> PÁGINA:
Yezid Arteta Dávila
Lunes 1ro de abril
de 2013
Es la bonanza que nos llega. Con estas
palabras describió un pastor evangélico a la Unión Patriótica cuando la bola
llegó hasta las cumbres de la cordillera occidental caucana. Eso sucedió en un
remoto caserío del municipio del Patía, a mediados de los ochenta, cuando los
frentes de las FARC seguían a rajatablas la tregua ordenada por Manuel
Marulanda Vélez desde su cuartel general.
Las FARC se tomaron en serio el proceso
de paz iniciado por el presidente Belisario Betancur en su primer año de
mandato. La Unión Patriótica era una puerta para quienes habíamos optado por la
lucha guerrillera y creíamos de buena fe que había llegado el momento de dejar
los fierros y confiar en la legalidad. En cambio, para una franja importante de
colombianas y colombianos, la Unión Patriótica era una respuesta esperanzadora
y competente para romper la hegemonía de los dos grandes partidos que se
quedaron con todo el pastel y no le dejaron ni una molécula en la mesa a
quienes decían no pertenecer al liberalismo o al conservatismo.

> ENUNCIADO 1: Según la página, ¿quién ordenó la tregua que seguían los frentes de las FARC?
> ENUNCIADO 2: De acuerdo con la página, ¿por qué la Unión Patriótica era una respuesta esperanzadora para una franja importante de colombianas y colombianos?
> ENUNCIADO 3: Transcribe de la página el fragmento que arranca en las palabras "Las FARC se tomaron" y se detiene después de "o al conservatismo.".

> DATOS:
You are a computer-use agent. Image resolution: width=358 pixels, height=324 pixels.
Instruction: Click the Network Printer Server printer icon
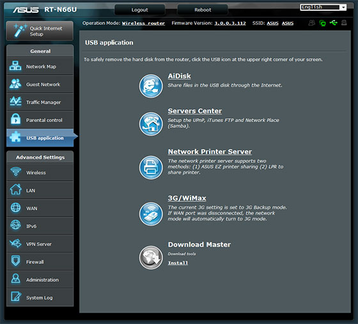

> SOLUCIÓN 1: Manuel Marulanda Vélez, desde su cuartel general.

> SOLUCIÓN 2: Porque era una respuesta competente para romper la hegemonía de los dos grandes partidos. Esos partidos se quedaron con todo el pastel y no dejaron nada a quienes decían no pertenecer al liberalismo ni al conservatismo.

> SOLUCIÓN 3:
Las FARC se tomaron en serio el proceso
de paz iniciado por el presidente Belisario Betancur en su primer año de
mandato. La Unión Patriótica era una puerta para quienes habíamos optado por la
lucha guerrillera y creíamos de buena fe que había llegado el momento de dejar
los fierros y confiar en la legalidad. En cambio, para una franja importante de
colombianas y colombianos, la Unión Patriótica era una respuesta esperanzadora
y competente para romper la hegemonía de los dos grandes partidos que se
quedaron con todo el pastel y no le dejaron ni una molécula en la mesa a
quienes decían no pertenecer al liberalismo o al conservatismo.